El sintecho canta como si fuéramos una molestia que sólo puedes silenciar cantando «cógela, cógela, cógela». Tú te tapas los oídos y chillas.

Se me está acabando la paciencia y, tarde o temprano, algún convoy pasará por aquí y ¿por qué me lo pones tan difícil?

—¿Quieres morir? Si te quedas ahí abajo, te atropellará el metro. ¡Dame la mano!

Me miras y de pronto veo una parte de ti que no conocía, una parte de ti que quiere morir atropellada, y creo que nunca te han querido como se debe, y tú no dices nada, y yo tampoco, y ambos sabemos que me estás poniendo a prueba, que el mundo está a prueba. Esta noche no te has bajado del escenario hasta que la última persona ha parado de aplaudir y no te has atado bien los cordones y, cuando has tropezado, la culpa era del mundo.

«¡Cógela, cógela, cógela! Locomotora número 9».

Asiento con la cabeza.

—Venga.

Estiro los brazos con las palmas hacia arriba.

—Venga, ya te tengo.

Quieres luchar. No es fácil rescatarte, pero yo soy paciente; cuando estás lista, me pasas los brazos por encima de los hombros y dejas que te salve. Te levanto, a ti y a las zapatillas sin atar, hasta la zona amarilla del peligro y te dejo sobre el hormigón gris donde no corres peligro, y tú tiemblas y te abrazas las rodillas y retrocedes hasta la cara de la columna que da hacia dentro, el lugar donde es seguro sentarse y esperar.

Sigues sin atarte los cordones y te castañean los dientes más que nunca, y yo me acerco y te señalo las zapatillas planas, inútiles y antiatléticas.

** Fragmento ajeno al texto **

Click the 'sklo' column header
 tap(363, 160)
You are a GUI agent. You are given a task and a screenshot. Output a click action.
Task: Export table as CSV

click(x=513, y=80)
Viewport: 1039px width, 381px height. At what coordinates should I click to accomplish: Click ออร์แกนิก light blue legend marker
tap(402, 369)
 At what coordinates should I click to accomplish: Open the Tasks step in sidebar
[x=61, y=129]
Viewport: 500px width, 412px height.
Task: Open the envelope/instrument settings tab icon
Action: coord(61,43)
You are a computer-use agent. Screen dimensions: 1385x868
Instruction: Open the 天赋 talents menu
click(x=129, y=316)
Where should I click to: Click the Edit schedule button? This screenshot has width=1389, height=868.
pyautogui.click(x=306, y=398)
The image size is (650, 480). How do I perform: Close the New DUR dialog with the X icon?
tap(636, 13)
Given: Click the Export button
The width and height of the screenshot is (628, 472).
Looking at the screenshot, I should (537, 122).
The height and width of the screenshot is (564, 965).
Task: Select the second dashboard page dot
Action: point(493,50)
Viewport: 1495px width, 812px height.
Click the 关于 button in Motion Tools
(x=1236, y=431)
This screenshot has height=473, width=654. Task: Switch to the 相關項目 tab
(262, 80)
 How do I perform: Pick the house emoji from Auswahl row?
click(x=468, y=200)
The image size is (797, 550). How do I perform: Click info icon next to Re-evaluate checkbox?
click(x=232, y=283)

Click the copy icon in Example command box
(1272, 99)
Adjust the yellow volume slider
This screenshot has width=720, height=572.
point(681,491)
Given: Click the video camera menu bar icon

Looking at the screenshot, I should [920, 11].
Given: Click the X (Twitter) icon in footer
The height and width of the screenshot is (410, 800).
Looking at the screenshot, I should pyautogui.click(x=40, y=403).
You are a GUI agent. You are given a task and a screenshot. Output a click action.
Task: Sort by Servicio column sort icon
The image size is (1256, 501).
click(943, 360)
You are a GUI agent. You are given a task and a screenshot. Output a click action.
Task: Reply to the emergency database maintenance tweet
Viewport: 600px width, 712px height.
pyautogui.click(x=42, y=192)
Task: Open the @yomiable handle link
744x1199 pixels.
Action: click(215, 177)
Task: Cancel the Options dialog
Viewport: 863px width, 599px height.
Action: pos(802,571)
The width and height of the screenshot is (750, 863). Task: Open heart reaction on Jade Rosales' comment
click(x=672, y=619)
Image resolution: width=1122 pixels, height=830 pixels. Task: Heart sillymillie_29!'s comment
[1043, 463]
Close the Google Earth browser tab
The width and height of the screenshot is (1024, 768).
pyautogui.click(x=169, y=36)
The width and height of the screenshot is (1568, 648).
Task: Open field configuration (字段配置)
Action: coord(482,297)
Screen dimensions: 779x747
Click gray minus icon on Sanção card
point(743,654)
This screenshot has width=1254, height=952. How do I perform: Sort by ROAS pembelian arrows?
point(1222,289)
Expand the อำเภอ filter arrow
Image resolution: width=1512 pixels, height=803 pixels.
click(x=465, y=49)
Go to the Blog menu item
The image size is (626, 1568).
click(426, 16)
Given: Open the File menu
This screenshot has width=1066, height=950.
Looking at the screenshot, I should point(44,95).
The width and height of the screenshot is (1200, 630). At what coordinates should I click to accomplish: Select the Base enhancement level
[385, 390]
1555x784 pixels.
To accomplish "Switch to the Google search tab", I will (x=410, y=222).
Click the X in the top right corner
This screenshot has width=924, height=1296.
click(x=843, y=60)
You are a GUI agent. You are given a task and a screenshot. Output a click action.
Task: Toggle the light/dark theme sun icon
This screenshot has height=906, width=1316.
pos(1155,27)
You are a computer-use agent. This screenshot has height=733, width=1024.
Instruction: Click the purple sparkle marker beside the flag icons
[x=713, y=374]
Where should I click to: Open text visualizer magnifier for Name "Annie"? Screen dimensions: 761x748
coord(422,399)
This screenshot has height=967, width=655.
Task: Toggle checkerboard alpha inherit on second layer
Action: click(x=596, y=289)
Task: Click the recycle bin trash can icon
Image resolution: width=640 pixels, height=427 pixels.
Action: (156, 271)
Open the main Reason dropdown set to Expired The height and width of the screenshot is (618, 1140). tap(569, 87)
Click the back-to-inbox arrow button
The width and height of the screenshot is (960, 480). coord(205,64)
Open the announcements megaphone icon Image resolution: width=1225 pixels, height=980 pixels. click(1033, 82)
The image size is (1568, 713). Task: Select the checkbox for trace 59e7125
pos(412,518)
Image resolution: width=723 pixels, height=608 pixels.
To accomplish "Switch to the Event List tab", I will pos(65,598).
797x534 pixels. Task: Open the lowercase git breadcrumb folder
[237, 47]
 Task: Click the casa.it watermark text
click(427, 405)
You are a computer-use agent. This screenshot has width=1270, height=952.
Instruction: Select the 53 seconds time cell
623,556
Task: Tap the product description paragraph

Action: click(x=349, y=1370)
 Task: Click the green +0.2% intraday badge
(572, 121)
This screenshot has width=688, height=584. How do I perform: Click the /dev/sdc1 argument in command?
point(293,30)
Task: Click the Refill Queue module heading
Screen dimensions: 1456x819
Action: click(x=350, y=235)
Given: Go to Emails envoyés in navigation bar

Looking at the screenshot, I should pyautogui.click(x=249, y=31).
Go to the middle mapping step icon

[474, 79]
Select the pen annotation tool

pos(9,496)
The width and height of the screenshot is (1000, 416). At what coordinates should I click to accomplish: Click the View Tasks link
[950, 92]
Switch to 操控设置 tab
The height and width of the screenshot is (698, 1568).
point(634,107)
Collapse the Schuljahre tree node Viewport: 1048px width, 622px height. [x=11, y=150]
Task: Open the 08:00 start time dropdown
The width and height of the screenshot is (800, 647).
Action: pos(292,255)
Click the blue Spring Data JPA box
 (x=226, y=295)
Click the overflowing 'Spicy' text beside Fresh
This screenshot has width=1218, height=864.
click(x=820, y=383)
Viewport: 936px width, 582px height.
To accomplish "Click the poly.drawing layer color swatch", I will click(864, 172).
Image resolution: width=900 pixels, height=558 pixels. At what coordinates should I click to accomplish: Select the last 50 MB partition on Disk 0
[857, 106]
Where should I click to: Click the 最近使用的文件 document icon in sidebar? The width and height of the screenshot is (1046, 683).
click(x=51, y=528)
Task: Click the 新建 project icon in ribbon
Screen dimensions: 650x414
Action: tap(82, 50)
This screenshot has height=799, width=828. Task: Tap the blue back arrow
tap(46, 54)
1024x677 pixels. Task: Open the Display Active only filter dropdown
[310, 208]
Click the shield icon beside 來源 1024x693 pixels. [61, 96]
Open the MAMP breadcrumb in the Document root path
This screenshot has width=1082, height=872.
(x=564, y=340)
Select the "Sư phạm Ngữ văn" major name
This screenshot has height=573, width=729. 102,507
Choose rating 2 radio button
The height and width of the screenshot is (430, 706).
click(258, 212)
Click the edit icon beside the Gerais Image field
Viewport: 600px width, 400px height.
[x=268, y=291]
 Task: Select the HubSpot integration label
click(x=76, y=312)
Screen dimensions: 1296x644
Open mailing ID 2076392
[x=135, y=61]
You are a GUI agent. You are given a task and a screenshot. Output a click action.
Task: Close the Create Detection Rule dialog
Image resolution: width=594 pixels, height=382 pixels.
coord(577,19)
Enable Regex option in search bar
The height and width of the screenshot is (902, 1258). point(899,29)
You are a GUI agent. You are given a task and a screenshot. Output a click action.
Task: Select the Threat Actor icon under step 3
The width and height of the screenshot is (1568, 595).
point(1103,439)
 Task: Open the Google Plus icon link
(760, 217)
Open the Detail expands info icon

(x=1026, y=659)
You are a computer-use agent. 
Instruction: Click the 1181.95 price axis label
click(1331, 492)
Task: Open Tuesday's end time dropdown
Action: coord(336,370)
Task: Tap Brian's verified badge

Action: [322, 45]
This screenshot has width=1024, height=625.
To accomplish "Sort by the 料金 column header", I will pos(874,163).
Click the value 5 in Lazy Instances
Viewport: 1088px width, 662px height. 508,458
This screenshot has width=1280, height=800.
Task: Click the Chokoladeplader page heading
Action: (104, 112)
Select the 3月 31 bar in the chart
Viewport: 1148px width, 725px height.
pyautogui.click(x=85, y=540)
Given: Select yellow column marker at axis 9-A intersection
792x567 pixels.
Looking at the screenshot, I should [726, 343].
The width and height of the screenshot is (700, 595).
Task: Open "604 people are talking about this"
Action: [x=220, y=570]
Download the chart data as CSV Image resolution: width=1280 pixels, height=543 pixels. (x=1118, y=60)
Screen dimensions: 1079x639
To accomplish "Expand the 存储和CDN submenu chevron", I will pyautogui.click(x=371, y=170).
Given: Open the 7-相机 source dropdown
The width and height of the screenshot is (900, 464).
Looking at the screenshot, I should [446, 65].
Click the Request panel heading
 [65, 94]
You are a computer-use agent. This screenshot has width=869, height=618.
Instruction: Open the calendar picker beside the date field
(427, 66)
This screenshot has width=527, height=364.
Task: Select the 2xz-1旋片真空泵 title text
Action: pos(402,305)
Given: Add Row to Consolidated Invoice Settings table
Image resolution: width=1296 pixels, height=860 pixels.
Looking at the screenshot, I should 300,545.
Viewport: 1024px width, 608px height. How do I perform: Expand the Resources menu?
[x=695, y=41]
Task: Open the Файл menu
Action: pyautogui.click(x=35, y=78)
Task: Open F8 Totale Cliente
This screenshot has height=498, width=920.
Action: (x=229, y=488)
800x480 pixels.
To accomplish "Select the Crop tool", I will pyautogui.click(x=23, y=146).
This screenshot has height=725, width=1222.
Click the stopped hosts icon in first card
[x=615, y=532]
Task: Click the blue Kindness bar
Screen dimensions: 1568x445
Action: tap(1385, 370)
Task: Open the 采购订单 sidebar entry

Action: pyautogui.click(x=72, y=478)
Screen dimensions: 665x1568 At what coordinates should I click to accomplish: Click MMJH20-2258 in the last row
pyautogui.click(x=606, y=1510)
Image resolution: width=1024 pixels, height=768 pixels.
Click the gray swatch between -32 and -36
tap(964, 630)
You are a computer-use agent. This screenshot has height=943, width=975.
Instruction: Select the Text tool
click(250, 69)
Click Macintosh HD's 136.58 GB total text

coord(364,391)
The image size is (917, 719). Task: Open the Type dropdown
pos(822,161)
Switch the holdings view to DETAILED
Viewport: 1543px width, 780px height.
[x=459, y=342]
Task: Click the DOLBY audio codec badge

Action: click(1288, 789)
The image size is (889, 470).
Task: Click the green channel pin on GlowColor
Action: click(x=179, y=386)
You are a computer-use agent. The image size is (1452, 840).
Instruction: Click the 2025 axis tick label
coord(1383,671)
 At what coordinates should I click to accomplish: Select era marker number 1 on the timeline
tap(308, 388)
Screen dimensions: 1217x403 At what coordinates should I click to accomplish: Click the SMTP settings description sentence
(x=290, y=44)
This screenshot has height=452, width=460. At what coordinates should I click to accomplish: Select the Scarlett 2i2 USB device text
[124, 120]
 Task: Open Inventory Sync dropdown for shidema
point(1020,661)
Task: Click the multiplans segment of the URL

—¿Me permites? —te pregunto.

Tú respondes que sí con la cabeza.

Tiro de los cordones y te los ato con un lazo doble, tal como me enseñó mi primo hace un siglo. Cuando se oye el ruido del metro, dejas de tiritar y ya no parece que tengas tanto miedo. No hace falta que te diga que te he salvado la vida. Se te nota en la mirada y en la piel sucia y sudada que ya lo sabes. Cuando las puertas de los vagones se abren, no nos subimos. Está claro.